» Kutipan Teks:
2.2. Kebijakan Transformasi BRI UNIT pada
tahun 1984.
Perubahan fundamental berupa transformasi sistem BRI
UNIT dari sistem yang berorientasi pada
Kebijakan Pemberian Kredit Bimas yang
bersifat Alokasi (Suply Led Approach) pada tahun 1984 menjadi sistem pemberian
kredit melalui BRI UNIT yang berorientasi kearah berkembangnya mekanisme pasar
(Demand Following Approach), telah membawa perubahan-perubahan yang mendasar
dalam manajemen bisnis dan operasional maupun strategi bisnis BRI UNIT, sesuai
tahapan dan proses waktu yang dilaluinya.
Analisis keberadaan
sistem BRI UNIT sebagai Lembaga Keuangan Mikro, dengan menggunakan Metode
Tingkat Kemandirian dan Profitabilitas
Kelembagaaan (Cost Recovery Level) dari
Robert Christen (1996), dapat dibagi dalam 3 tahapan yaitu :
1). Periode Subsidy Dependence (1973 s/d 1983).
2). Periode Operating Self Sufficiency (1984 s/d 1985).
3). Periode Micro Finance Intermediaries (1986 s/d saat
ini)

» Tujuan Latihan: Tuliskan ulang bagian teks tentang transformasi BRI UNIT di atas tanpa perubahan sedikit pun, mulai dari "Perubahan fundamental berupa" dan berakhir pada "waktu yang dilaluinya.".

» Data yang Diberikan:
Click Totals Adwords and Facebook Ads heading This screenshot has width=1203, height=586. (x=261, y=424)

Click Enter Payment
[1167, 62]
--
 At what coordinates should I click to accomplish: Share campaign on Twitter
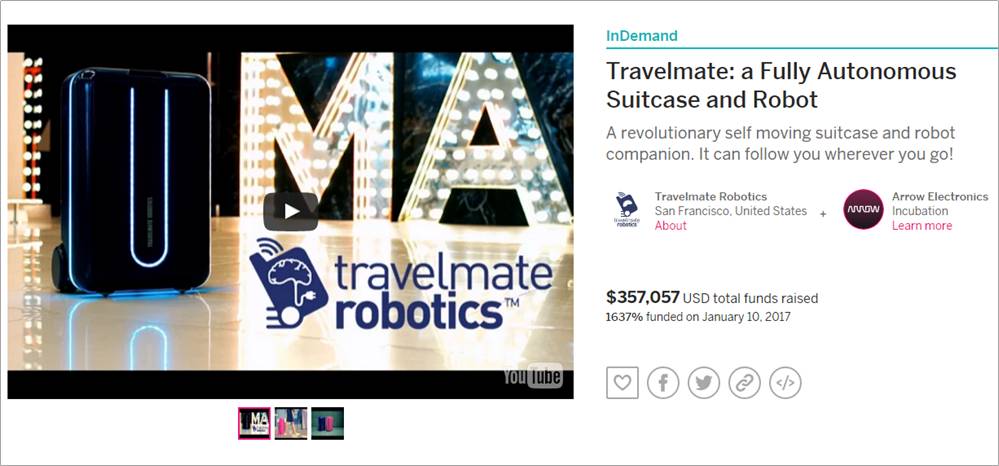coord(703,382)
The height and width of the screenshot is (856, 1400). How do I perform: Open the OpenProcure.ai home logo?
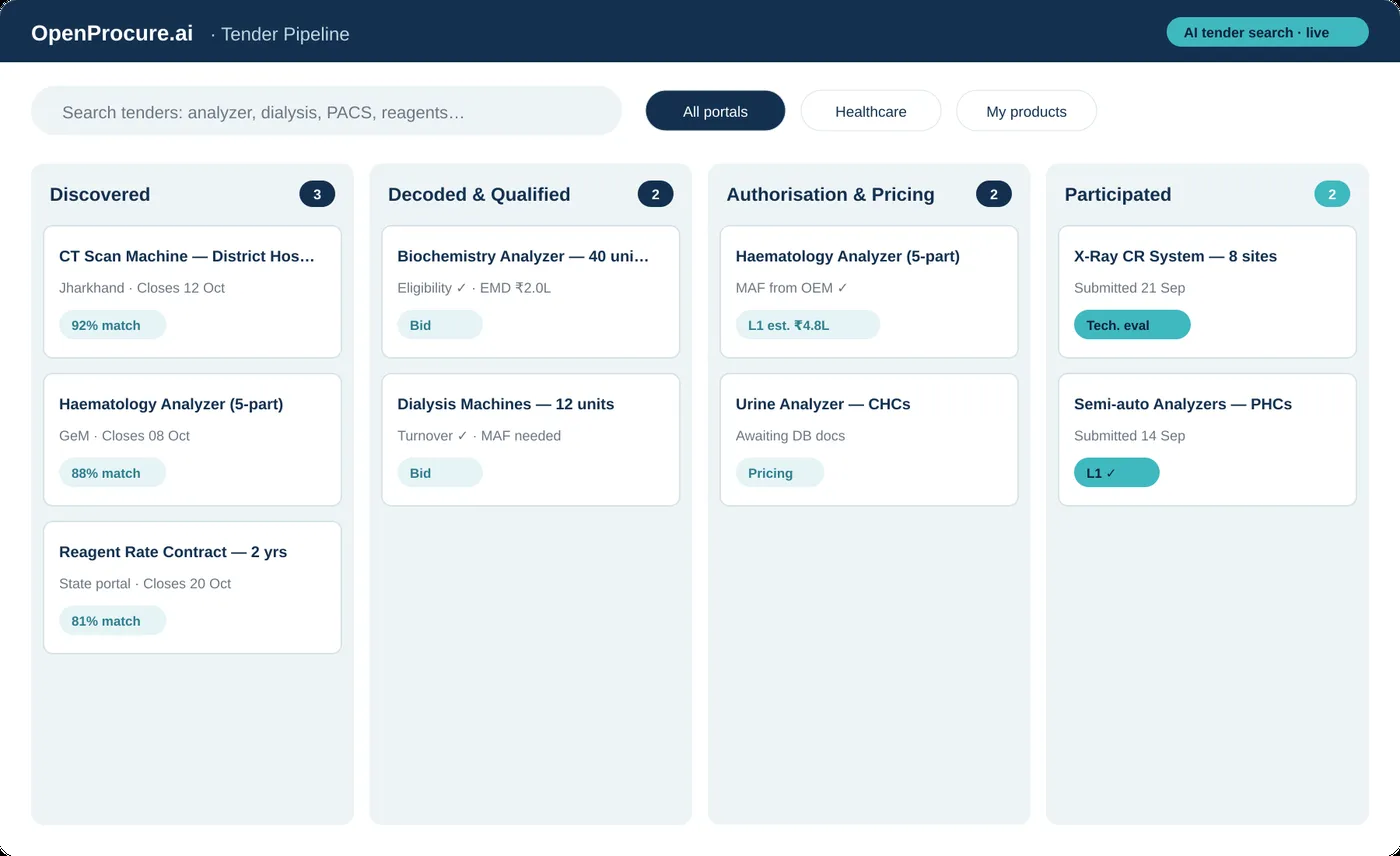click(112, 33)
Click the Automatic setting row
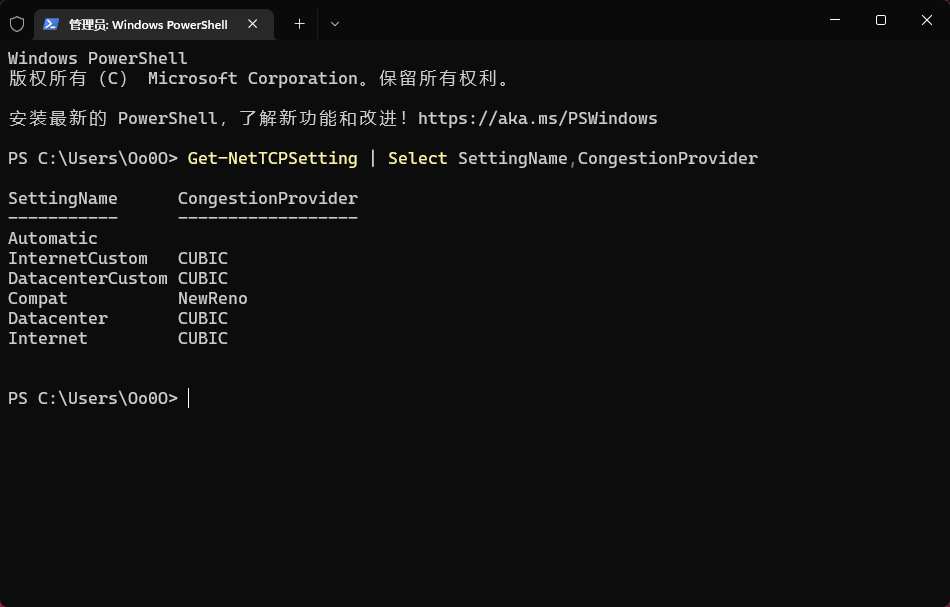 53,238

» Jawaban:
Perubahan fundamental berupa transformasi sistem BRI
UNIT dari sistem yang berorientasi pada
Kebijakan Pemberian Kredit Bimas yang
bersifat Alokasi (Suply Led Approach) pada tahun 1984 menjadi sistem pemberian
kredit melalui BRI UNIT yang berorientasi kearah berkembangnya mekanisme pasar
(Demand Following Approach), telah membawa perubahan-perubahan yang mendasar
dalam manajemen bisnis dan operasional maupun strategi bisnis BRI UNIT, sesuai
tahapan dan proses waktu yang dilaluinya.